As we close a year with unprecedented hardships, I believe more than ever that the arts have the power to help communities heal, rebuild, and reimagine. Your artistry, cultural services, and positive impact made all the difference in 2025. At the Department of Arts and Culture, we remain steadfast in our commitment to you and our mission to advance arts, culture, and creativity throughout LA County. The past year’s core programs and recovery-focused efforts are chronicled in a 2024-25 annual report we’ll share in the new year. For now, we highlight a few extraordinary accomplishments.

Highlights

  • We provided vital grant funding to more than 550 arts organizations in the Organizational Grant Program, distributed in two-year cycles—awarding over $4.5M to 236 arts nonprofits in FY 2023–24, and over $5.6M to 238 nonprofits in FY 2024–25. Our Community Impact Arts Grant delivered $750,000 to support arts projects and programming at 80 nonprofit social service and social justice organizations, municipal departments, and fiscally sponsored organizations.
     
  • We concluded a historic effort distributing over $46M in critical funds from the federal American Rescue Plan and other pandemic recovery programs to support the LA County nonprofit arts sector between 2020 and 2024. These efforts are explored in our research report, Relief, Recovery, and Reform.
     
  • In 2025, through the LA County Arts Internship Program, we invested more than $1.6M in arts workforce development, providing over 171 Department grantee organizations with paid internships and 228 diverse college students with creative career experiences that will benefit them throughout their professional journeys.
     
  • In November, the Board adopted a motion authored by Supervisors Solis and Horvath to update the Countywide Land Acknowledgment, including several Tribes with ancestral ties to the land that is now Los Angeles County and the re-named Yuhaaviatam of San Manuel Nation.

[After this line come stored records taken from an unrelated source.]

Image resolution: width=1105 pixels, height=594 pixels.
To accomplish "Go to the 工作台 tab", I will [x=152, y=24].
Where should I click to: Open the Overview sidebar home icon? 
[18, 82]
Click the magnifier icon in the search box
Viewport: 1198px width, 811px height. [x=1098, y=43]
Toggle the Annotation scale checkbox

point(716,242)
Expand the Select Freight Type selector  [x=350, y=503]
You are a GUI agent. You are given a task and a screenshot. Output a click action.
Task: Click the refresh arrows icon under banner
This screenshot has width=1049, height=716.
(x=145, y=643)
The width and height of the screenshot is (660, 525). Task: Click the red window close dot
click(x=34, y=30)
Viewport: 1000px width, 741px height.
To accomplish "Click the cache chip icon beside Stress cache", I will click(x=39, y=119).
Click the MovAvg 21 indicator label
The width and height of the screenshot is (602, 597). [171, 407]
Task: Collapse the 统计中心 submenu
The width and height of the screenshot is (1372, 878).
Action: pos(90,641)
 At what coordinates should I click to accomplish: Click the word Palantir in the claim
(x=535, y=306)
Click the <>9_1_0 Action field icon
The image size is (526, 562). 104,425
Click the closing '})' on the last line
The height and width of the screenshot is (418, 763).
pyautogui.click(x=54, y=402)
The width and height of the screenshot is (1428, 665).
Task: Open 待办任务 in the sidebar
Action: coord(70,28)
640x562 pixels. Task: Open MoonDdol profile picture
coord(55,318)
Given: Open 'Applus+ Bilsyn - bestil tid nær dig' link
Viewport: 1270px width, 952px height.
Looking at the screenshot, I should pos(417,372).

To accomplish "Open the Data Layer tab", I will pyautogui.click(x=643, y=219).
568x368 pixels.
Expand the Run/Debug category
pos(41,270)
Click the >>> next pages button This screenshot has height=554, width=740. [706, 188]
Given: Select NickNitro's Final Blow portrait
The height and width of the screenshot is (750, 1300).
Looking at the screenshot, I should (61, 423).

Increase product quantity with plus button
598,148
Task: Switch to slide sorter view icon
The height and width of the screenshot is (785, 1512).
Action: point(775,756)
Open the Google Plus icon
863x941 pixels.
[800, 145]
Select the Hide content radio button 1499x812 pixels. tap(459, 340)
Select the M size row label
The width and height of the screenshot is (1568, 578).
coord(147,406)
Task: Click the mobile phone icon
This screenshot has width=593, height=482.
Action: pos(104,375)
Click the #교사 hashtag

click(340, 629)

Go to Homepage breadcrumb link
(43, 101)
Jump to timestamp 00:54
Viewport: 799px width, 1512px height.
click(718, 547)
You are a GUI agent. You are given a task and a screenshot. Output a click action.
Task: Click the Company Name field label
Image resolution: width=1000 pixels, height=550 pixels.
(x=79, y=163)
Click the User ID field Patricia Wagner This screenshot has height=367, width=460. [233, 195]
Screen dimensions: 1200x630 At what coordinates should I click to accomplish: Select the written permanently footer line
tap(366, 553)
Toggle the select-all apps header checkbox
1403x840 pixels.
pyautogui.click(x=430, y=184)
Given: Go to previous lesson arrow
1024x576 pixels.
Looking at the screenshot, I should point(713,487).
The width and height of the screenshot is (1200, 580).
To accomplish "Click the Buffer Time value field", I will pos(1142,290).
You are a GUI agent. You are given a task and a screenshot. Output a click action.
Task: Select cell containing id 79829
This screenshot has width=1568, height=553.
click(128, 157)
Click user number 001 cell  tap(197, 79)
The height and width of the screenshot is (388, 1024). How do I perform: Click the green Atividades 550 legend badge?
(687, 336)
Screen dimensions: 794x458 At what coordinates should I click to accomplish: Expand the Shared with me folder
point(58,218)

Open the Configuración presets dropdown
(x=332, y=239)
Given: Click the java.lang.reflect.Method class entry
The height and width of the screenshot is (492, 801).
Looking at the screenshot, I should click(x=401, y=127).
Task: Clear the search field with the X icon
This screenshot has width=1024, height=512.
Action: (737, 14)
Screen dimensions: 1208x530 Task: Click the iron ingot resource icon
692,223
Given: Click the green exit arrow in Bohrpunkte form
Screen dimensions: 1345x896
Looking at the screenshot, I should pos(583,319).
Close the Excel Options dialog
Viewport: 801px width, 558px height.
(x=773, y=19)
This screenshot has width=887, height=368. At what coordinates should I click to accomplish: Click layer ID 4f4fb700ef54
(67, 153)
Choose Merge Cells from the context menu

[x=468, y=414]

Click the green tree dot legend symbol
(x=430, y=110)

We worked with LA City/County Native American Indian Commission to release updated resources on lacounty.gov.
     
  • Our Creative Strategist program engaged artist christy roberts berkowitz in a residency with the Department of Human Resources to produce a second LA County Employee Wellness, Arts, and Culture Festival, using poetry to support our public workforce in the aftermath of the fires at the Natural History Museum of LA County. As Creative Strategist with the LA County Homeless Initiative, artist Patrisse Cullors dispelled myths and shifted narratives about people experiencing homelessness, executive producing the documentary Closer to Home.
     
  • In our work coordinating the Arts Ed Collective, we provided flexible matching Advancement Grants to LA County school districts to expand access to quality arts education, with more than $2.6M awarded to 36 school districts to support arts education. Our work in school districts, community, and County care systems can be explored in the Arts Ed Division’s End of Year Report.
     
  • With our Creative Wellbeing approach, we promoted mental health through the arts, funding community arts partners to provide healing-centered arts instruction for nearly 6,300 school-age youth and youth in foster care, as well as arts-based self-care and professional development for nearly 3,450 adults who support them.
     
  • We celebrated the 20th anniversary of the Board’s adoption of the LA County Civic Art Policy, while our Civic Art Division managed 119 active projects and completed 34 projects spanning County facilities, artistic mediums, and artists commissioned.
     
  • We responded to the January fires with creative recovery efforts, including directing FireAid funded grants to over 380 artists and creatives, many who lost homes or studios; sharing response and recovery resources; and serving 430 artists and community members in a series of Conservation Clinics, their fire-damaged artworks, family photographs, paintings, pottery, and sculptures cared for and cleaned by a volunteer team of nearly 150 partnering conservators and staff.

As I reflect on these achievements, I am immensely grateful to the Board of Supervisors, the Cultural Equity and Inclusion Initiative and Cultural Policy that guide us, our Arts Commission, the extraordinary work of our Department of Arts and Culture staff, all our collaborating partners, and you.